Reprise des séminaires de recherche du CJB, tous les 1ers et 3eme mardis de chaque mois à 18H00 dans la salle des séminaires du Centre Jacques Berque, 35 avenue Tariq Ibn Zyed, 10000 RABAT
"Nouveaux médias et mouvements politiques en Egypte"
Séance assurée par Enrique Klaus, politologue et chercheur au CJB
RESUME Nombreux furent les commentaires — de journalistes comme d'universitaires — à souligner le rôle joué par les réseaux socio-numériques (Facebook, Twitter, YouTube) dans le cycle de mouvements contestataires qui a conduit au départ de Husnî Mubârak le 11 février 2011. Cependant, pour apprécier à sa juste mesure la place qu'ont pu tenir les « nouveaux médias » dans la stratégie contestataire des Égyptiens qui ont pris activement part à la mobilisation, il convient de relativiser ces discours convenus et élogieux sur la « Révolution Facebook » ou la « Révolution 2.0 ». Certes, l'appel à manifester des 25 et 28 janvier 2011 a essentiellement transité par Facebook (et singulièrement par les groupes des Jeunes du 6 Avril et Kullunâ Khâled Sa'îd) et a largement été ignoré par les médias de facture traditionnelle. Á cet égard, on peut dire que Facebook a pu fonctionner comme l'antichambre de la première phase de mobilisation de ce cycle contestataire : non seulement il a permis de porter à la connaissance de ses utilisateurs l'organisation de cet « évènement », mais en plus il leur a offert une estimation prospective du nombre de participants (80 000 au 24 janvier), sans compter qu'il leur a donné la possibilité d'inviter les membres de leur réseau de contacts sur Facebook à y prendre part, participant ainsi du gonflement idiosyncratique de la mobilisation (en ligne). Toutefois, il faut bien convenir du fait que, alors qu'Internet n'était plus accessible en Égypte pendant plusieurs jours (du 27 janvier au 2 février), le mouvement ne s'est pas essoufflé pour autant, mais qu'il a au contraire pris de l'ampleur et s'est poursuivi, porté par sa propre dynamique. Force est donc de constater que les « nouveaux médias » ont joué un rôle certes important, notamment dans l'organisation des deux premières manifestations, mais non décisif, dans les évènements qui ont mis un terme au règne de H. Mubarâk.
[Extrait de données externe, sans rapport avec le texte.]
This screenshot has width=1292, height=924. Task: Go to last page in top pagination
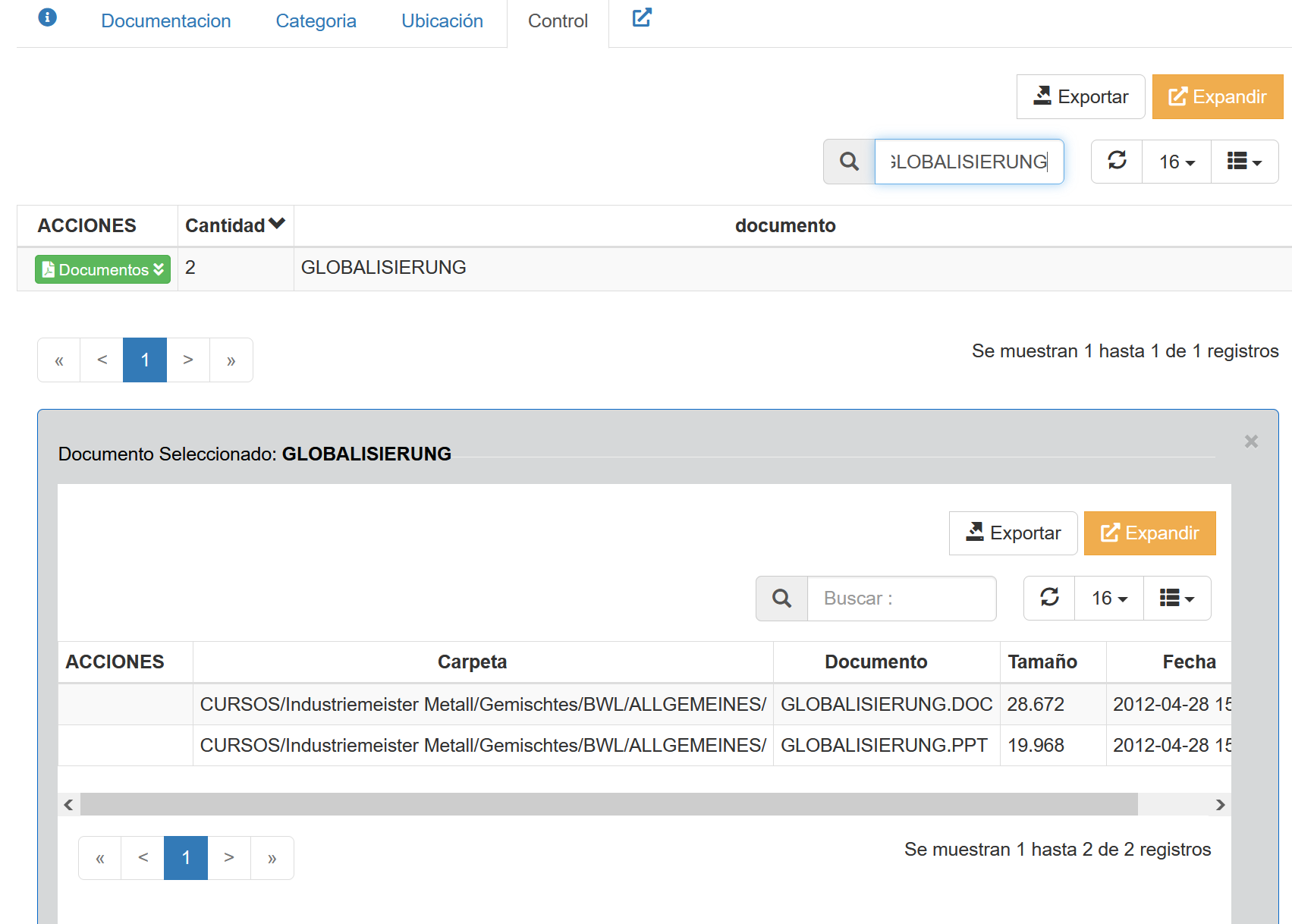[231, 360]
Á partir de ce constat, cette présentation vise à mieux envisager la contribution des utilisateurs de réseaux socio-numériques dans la « Révolution du 25 janvier » et les évènements qui se sont inscrits dans son sillage, ainsi que la relation entre la mobilisation en ligne et « hors-ligne » (offline). Pour ce faire, on se propose d'analyser dans le détail les modalités pratiques d'utilisation de ce type de réseau lors d'une des manifestations qui ont mené au démantèlement de la police politique (amn al-dawla) égyptienne. L'analyse portera plus précisément sur Twitter, à partir des micro-messages (tweets) émis par des utilisateurs qui ont participé à la manifestation devant le bâtiment de la police politique situé Place Lâzûghlî, à proximité de la Place Tahrîr, et à son assaut.